[Collected data entries]
----

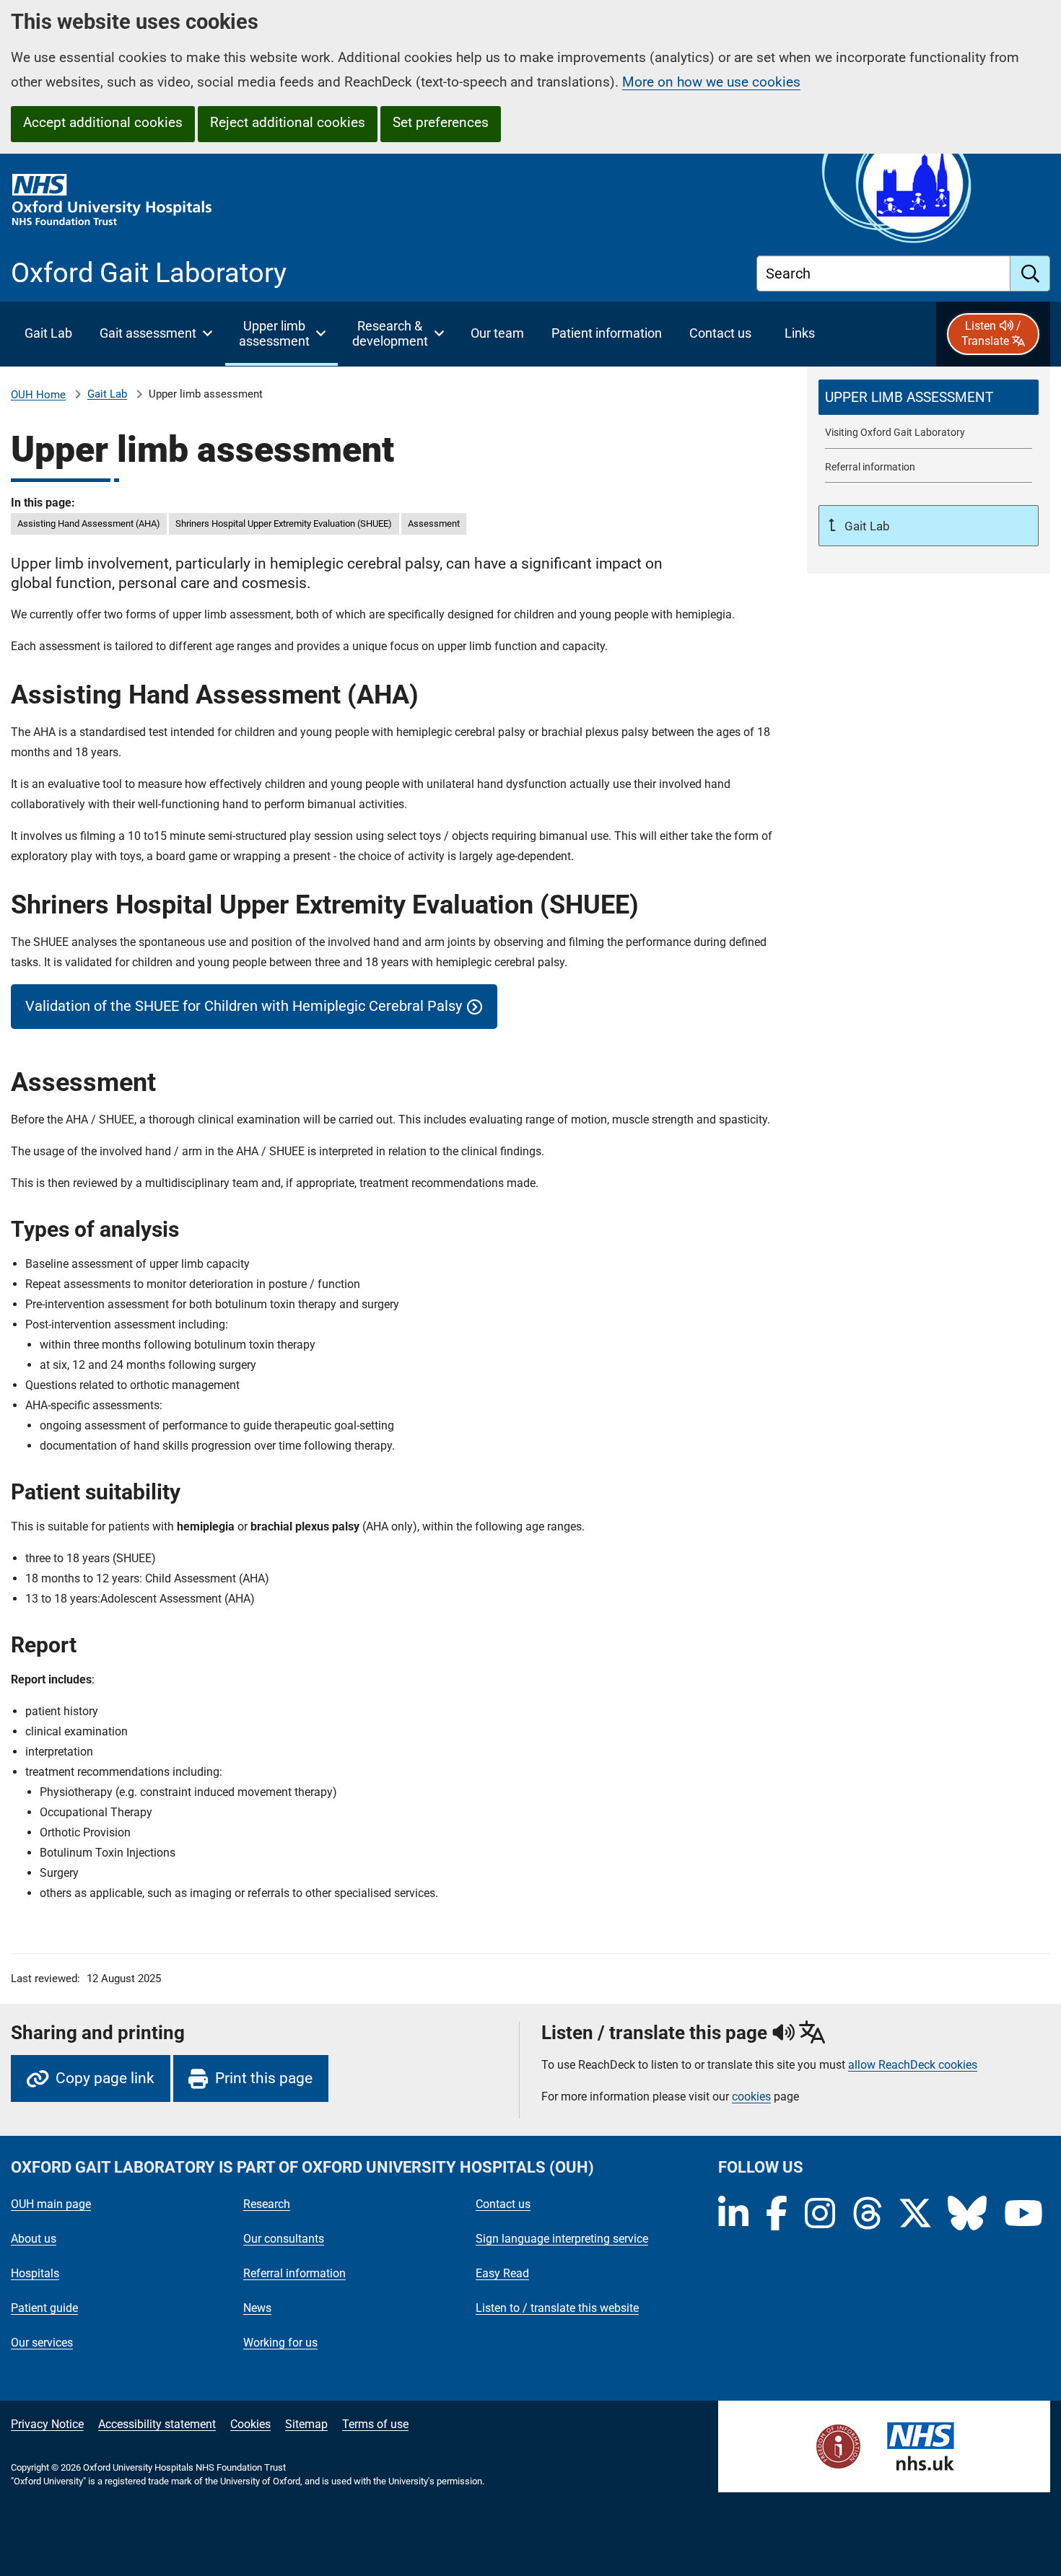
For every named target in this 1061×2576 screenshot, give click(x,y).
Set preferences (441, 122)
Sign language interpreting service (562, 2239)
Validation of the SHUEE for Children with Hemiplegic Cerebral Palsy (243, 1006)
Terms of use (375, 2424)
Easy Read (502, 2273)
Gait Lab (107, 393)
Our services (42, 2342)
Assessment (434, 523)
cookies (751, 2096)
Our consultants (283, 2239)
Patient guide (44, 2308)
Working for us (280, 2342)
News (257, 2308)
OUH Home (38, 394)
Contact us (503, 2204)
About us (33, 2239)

----

**To do**: The answer must be the lines from the one containing "Our consultants (283, 2239)" through the last line of the records, copied exactly, with nothing else.

**Answer**:
Our consultants (283, 2239)
Patient guide (44, 2308)
Working for us (280, 2342)
News (257, 2308)
OUH Home (38, 394)
Contact us (503, 2204)
About us (33, 2239)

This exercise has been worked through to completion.